On May 22, 1917, Loeb accused Thompson and Frederick Lundin of attempting to extend their political influence to the school system. On June 18, 1917, the Chicago Board of Education voted to oust Loeb as president. The school board's attorney disagreed with this action, and Loeb This was orchestrated by Mayor Thompson and his allies on the board. Mayor Thompson also orchestrated the removal of two other individuals from their positions on the Chicago Board of Education, removing Lewis Larson as secretary of the board and Angus Roy Shannon as the board's lawyer. Loeb soon blamed his ouster on the political machine headed by Thompson and Lundin, and asserted that his ouster proved his accusations made the month prior. This ouster did not come without controversy.
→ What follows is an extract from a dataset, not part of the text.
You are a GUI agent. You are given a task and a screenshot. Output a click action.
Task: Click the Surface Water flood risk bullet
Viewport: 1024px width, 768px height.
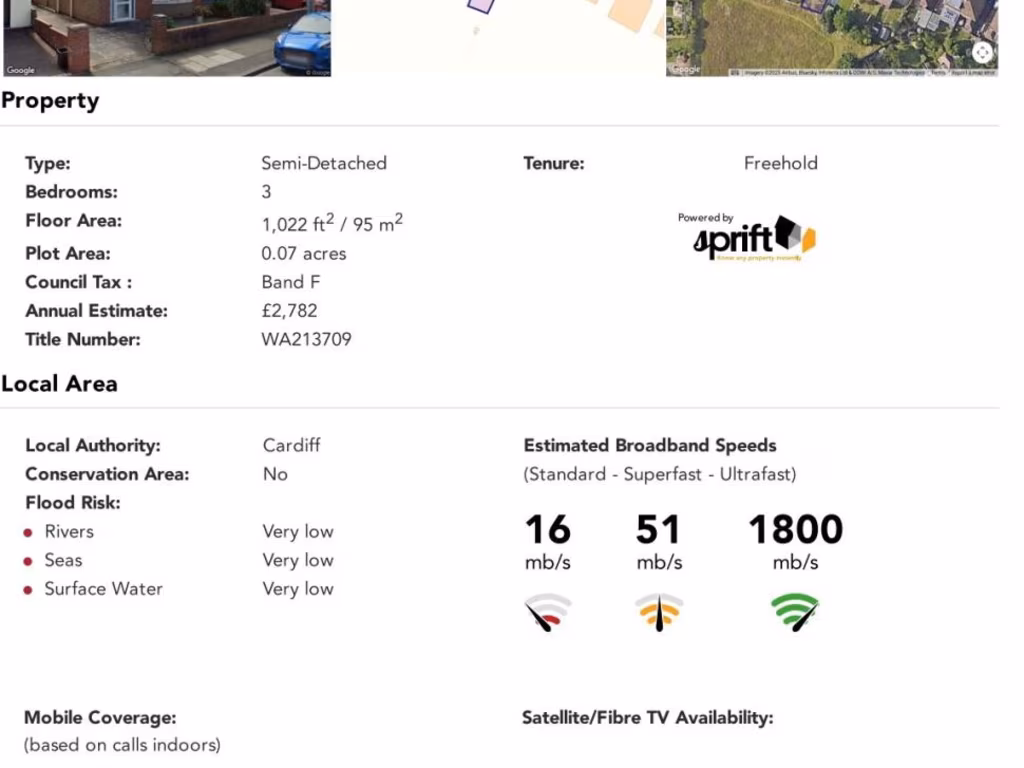[x=29, y=590]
On June 22, Cook County State's Attorney Maclay Hoyne argued that these removals had been illegal and that Loeb was still school board president. On June 22, 1917, the Chicago City Council voted to refused to recognize the appointment of new school board officers selected by Mayor Thompson. They instead voted to reinstate Loeb and the two other removed officers of the school board. The mayor had attempted had adjourn the meeting before the vote, and left the meeting, but Alderman John A. Richert presided in his absence. The City Council saw a resolutions proposed at the meeting request the mayor's resignation, and another to launch an impeachment inquiry (despite there being no mechanism for the Chicago City Council to impeach a mayor). The mayor attempted to fight the reinstatement of the three school board members, having fifty policemen guard the Chicago Board of Education's offices to keep the three out. State's Attorney Hoyne launched an investigation to determine whether or not Mayor Thompson was guilty of malfeasance in office for failing to recognize the rights of the City Council.

Loeb was not restored to the office of board president

===Later tenure===
Loeb continued to serve on the board.

==Civic involvement==
Loeb was president of Chicago's esteemed Standard Club from 1925 through 1928.

A Jew himself, Loeb was a booster for the Jewish people, particularly in the city of Chicago. For 22 years, until retiring in 1933, Loeb was president of the organization initially known as the Chicago Hebrew Institute and later renamed the Jewish People's Institute. He served as honorary president for years afterwards. In 1922, at a Jewish Relief dinner held at New York City's Commodore Hotel, Loeb attracted attention for castigating New York Jews for what he alleged was apathy towards the persecution of Eastern European Jews and a failure in their duty to help European Jews. Rabbi Stephen Samuel Wise later spoke in agreement with Loeb's remarks.

==Involvement in the "trial of the century"==
Loeb's nephew Richard Albert Loeb, the son of his brother Albert Loeb, became one half of the murderous duo known as "Leopold and Loeb", whose 1924 murder trial was often dubbed the "trial of the century". Loeb's brother Albert had a heart attack a few days before his son had murdered Bobby Franks and remained in poor health during the trial. To aid in his recovery, Albert Loeb retired to his family's Charlevoix estate and remained there in seclusion during the period of the trial. In Albert Loeb's absence, Jacob Loeb and Allan Loeb (the eldest son of Albert Loeb) served as the public representatives of their family during the trial, attending the court hearings and acting as liaisons between attorney Clarence Darrow and other involved parties. Loeb took the stand himself in an effort to help save his nephew from receiving capital punishment.

==Personal life and family==
Loeb was Jewish.

Loeb was the brother of attorney and businessman Albert Henry Loeb, whose son was the murderer Richard Albert Loeb. Loeb was also the brother of Sydney Loeb.

Loeb was the father of the composer John Jacob Loeb.

==Death==
Loeb died at the age of 68 on February 17, 1944, in his unit of the Parkshore Apartments in Chicago.